ChP 的紧密连接 (TJ) 由单层 ChP 上皮细胞组成,通过阻止大分子和免疫细胞进入大脑来维持免疫稳态3。然而,在某些病理条件下,ChP 组织会检测脑脊液和血液中的危险相关分子模式 (DAMP) 并做出反应,导致异常免疫浸润和脑功能障碍 4,5。尽管ChP起着关键作用,但它的小尺寸和在大脑中的独特位置使得很难在不影响其他大脑区域的情况下研究其功能。因此,在ChP中特异性地操纵基因表达是了解其功能的理想方法。

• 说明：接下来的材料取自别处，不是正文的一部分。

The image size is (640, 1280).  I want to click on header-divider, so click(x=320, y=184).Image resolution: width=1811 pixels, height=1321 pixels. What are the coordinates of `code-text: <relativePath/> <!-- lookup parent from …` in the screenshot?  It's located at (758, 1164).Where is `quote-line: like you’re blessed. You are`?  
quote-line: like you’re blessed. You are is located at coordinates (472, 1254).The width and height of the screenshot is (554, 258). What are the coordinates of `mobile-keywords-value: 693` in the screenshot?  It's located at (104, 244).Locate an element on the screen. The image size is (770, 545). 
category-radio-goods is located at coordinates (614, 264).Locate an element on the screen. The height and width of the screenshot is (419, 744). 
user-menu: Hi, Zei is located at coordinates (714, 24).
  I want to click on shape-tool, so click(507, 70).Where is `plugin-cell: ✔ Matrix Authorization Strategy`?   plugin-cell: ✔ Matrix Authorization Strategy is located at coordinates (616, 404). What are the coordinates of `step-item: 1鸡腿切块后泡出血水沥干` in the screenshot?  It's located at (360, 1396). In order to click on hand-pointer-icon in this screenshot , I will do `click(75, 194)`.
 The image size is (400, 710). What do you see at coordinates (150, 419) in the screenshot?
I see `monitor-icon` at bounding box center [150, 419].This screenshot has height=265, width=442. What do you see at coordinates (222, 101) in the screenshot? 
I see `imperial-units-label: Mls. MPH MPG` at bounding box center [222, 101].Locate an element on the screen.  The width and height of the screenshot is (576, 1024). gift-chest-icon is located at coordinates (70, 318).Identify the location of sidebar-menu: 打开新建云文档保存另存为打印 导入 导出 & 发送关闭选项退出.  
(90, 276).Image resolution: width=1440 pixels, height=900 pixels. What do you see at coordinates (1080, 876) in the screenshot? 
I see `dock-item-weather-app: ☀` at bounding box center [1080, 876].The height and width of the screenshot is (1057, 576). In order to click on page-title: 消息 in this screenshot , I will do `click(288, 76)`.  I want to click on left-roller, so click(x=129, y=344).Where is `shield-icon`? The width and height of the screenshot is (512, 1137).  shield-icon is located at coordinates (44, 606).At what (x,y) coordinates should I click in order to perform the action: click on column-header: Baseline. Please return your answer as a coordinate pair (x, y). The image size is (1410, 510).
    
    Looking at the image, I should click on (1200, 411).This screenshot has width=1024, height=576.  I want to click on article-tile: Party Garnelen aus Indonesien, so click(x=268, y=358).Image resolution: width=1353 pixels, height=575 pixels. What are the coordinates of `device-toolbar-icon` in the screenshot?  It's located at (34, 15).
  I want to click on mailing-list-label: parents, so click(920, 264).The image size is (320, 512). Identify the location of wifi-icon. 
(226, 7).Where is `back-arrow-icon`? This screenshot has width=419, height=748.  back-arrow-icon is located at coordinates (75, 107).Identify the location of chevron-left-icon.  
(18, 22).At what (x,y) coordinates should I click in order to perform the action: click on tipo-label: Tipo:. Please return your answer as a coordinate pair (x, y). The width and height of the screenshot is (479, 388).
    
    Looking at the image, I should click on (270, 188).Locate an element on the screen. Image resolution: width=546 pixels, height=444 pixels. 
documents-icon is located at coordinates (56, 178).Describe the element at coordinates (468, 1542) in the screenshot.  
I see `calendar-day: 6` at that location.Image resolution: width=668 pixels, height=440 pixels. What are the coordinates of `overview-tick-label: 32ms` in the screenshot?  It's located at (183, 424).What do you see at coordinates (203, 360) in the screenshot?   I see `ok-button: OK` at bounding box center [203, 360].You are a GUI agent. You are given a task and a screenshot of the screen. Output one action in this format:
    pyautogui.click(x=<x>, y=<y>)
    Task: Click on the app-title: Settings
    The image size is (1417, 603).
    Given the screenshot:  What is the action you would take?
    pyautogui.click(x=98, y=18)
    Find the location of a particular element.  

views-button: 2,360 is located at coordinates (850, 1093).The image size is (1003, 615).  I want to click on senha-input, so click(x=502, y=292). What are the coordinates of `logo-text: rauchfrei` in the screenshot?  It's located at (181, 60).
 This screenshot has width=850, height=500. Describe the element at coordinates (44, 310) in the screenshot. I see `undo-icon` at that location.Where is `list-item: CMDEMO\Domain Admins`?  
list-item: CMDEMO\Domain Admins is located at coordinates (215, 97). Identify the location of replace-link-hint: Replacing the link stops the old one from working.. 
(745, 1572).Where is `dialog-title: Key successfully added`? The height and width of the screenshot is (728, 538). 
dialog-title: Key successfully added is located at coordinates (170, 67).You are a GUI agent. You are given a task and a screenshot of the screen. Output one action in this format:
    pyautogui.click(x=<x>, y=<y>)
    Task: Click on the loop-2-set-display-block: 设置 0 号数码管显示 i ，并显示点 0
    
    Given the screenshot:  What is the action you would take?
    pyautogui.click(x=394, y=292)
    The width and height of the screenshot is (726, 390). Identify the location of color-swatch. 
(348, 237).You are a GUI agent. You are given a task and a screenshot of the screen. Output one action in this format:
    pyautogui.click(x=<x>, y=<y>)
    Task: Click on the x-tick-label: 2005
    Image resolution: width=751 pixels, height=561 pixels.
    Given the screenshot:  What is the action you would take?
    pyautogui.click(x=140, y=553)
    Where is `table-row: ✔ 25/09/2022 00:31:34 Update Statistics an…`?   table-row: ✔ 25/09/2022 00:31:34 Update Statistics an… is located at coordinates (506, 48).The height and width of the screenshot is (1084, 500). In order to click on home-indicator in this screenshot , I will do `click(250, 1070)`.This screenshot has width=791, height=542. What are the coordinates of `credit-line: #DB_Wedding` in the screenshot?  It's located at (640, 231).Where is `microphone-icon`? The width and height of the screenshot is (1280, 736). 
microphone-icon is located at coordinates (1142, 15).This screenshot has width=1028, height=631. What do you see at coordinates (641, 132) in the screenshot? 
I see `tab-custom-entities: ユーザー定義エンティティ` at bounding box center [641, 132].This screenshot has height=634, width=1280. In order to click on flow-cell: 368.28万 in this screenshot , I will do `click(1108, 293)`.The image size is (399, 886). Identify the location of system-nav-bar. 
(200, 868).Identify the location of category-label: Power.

最初,环化重组酶 (Cre) 转基因系在 ChP 中表达的基因特异性启动子的控制下表达 Cre,通常用于通过与 flox 候选基因杂交来删除靶基因 6,7,8。例如,转录因子叉头盒J1(FoxJ1)仅在产前小鼠脑的ChP上皮细胞中表达7。因此,FoxJ1-Cre 系通常用于删除位于 ChP 6,9 中的基因。然而,这种策略的成功很大程度上取决于启动子的特殊性。逐渐发现 FoxJ1 的表达模式不够独特,因为 FoxJ1 也存在于大脑和外周系统其他部位的纤毛上皮细胞中7。为了克服这一局限性,进行了脑室内 (ICV) 注射 Cre 重组酶,以将重组酶输送到絮状转基因系的脑室中。该策略显示出高度特异性,仅在 ChP 组织中存在 tdTomato 荧光就证明了这一点 10,11。然而,这种方法仍然受到氟化转基因小鼠品系可用性的限制。为了解决这个问题,研究人员采用了腺相关病毒 (AAV) 的 ICV 注射来实现 ChP 特异性敲低或靶基因的过表达12,13。对不同 AAV 血清型的 ChP 感染的综合评估显示,AAV2/5 和 AAV2/8 在 ChP 中表现出很强的感染能力,而不感染其他大脑区域。然而,发现 AAV2/8 感染心室周围的室管膜,而 AAV2/5 组未显示感染14。该方法的优点是克服了获得floxed转基因动物的局限性。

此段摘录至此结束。